Stored data
Start of Block
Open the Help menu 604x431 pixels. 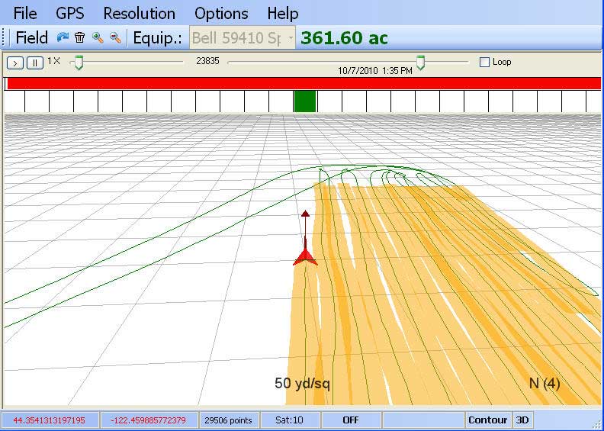pyautogui.click(x=282, y=13)
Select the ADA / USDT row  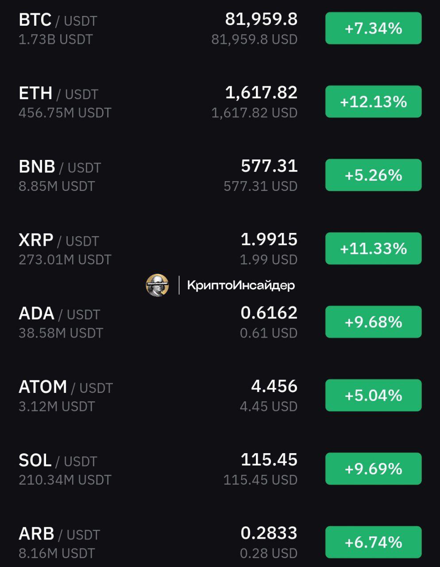220,322
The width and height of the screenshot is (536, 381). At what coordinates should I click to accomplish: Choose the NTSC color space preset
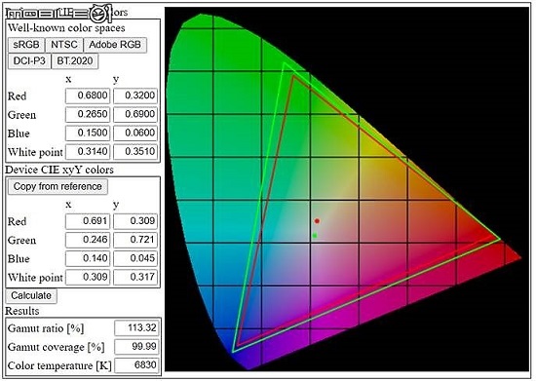64,45
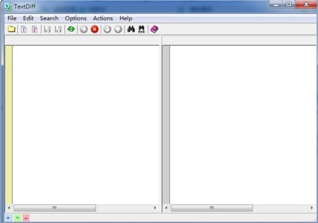Click right pane horizontal scrollbar left arrow
This screenshot has height=223, width=318.
point(166,208)
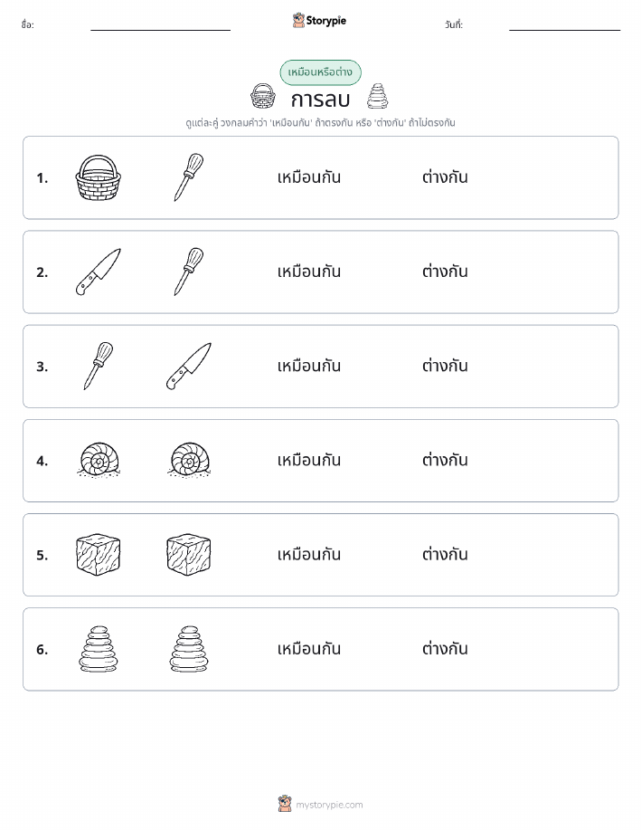The height and width of the screenshot is (830, 641).
Task: Click the left stacked stones in row 6
Action: (99, 649)
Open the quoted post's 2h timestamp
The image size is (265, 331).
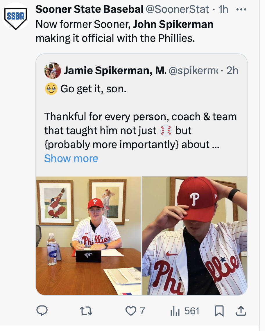coord(232,71)
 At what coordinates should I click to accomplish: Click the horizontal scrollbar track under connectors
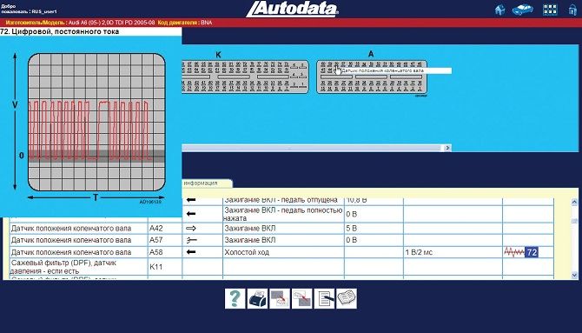(313, 148)
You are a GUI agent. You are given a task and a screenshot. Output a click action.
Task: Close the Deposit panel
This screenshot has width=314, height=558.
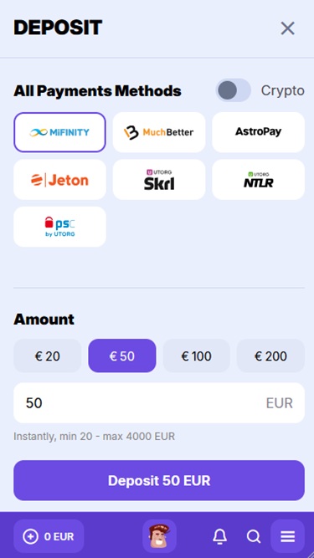[288, 28]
End of Block
Reproduce nothing but the lines from the line containing "You are a GUI" through the last line of the data above, exactly as written and without pictures.

[Your solution]
You are a GUI agent. You are given a task and a screenshot. Output a click action.
Task: Close the Deposit panel
This screenshot has width=314, height=558.
[288, 28]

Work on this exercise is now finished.